Update, April 29, 2020: Best Buy is slowly moving forward with reopening plans after halting in-store sales at its chain of stores in light of the COVID-19 pandemic. The big box retailer will in May begin offering scheduled in-store consultations at about 200 of its 1,000 U.S. stores, CNBC reported on Wednesday. This procedure calls for an employee to follow a customer around a store at a safe distance as they shop. The employee will wipe down products both before and after demonstrations.

Also to return are in-home delivery, installation and repairs, but with new safety precautions.

Original story follows.

In the latest move to provide services to customers while minimizing the spread of the coronavirus, Best Buy is shifting its retail strategy to an "enhanced curbside service" on an interim basis. Starting from Sunday and except where otherwise directed by state and local authorities, customers will have to make their purchases from outside the store.

Customers can order from the Best Buy website or app and request pickup at their local store, which will be handed over to them at the curb outside their selected location. In instances where a customer cannot place an online order but there is stock of the product in store, employees will retrieve the item from the store and sell it to the customer at the curb.

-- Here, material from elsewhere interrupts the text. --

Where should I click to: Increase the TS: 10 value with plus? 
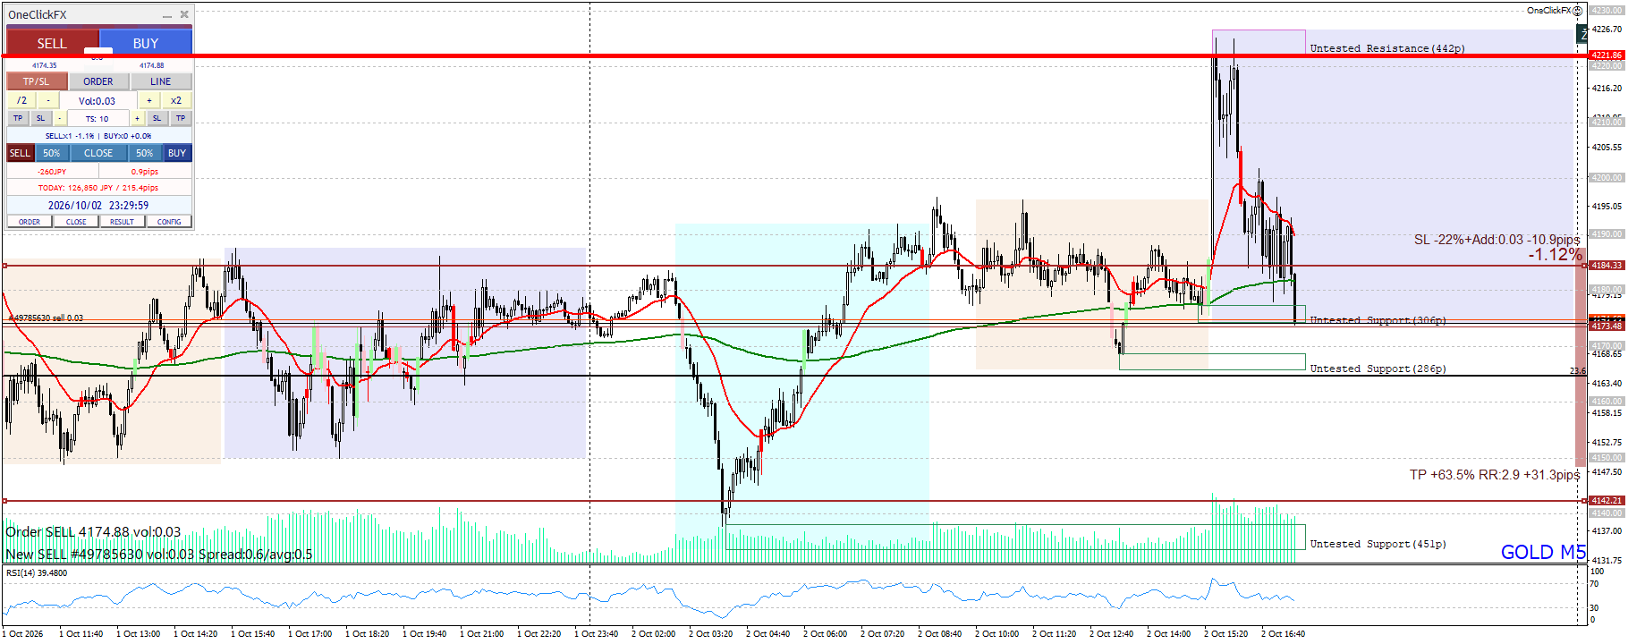(x=137, y=118)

Orders for delivery direct to homes is still being offered, with slight changes for larger products such as washing machines. Appliances will still be delivered to a customer's door, but all in-home installation and repair has been temporarily suspended, with a view to later rescheduling. In-home consultations are also continuing, but virtually.

Employees at the retailer have been informed they do not have to work if they do not feel comfortable, and to stay home if they are feeling sick, with pay. Field employees who have lost hours will be paid for two weeks at their normal wage rate, based on their average hours worked over the last 10 weeks.

"The situation we're facing as a company and as individuals is unprecedented and changing at a pace all of us are working to keep up with," said CEO Corie Barry in a statement.

At the same time as announcing the restricted store policies, Barry advised Best Buy is "seeing a surge in demand across the country for products that people need to work or learn from home, as well as those products that allow people to refrigerate or freeze food."

Best Buy is the latest store to implement special measures in relation to COVID-19, but while relatively extreme, it isn't a complete closure of physical retail operations, such as the decision by Apple on May 17 to temporarily close all of its retail outlets.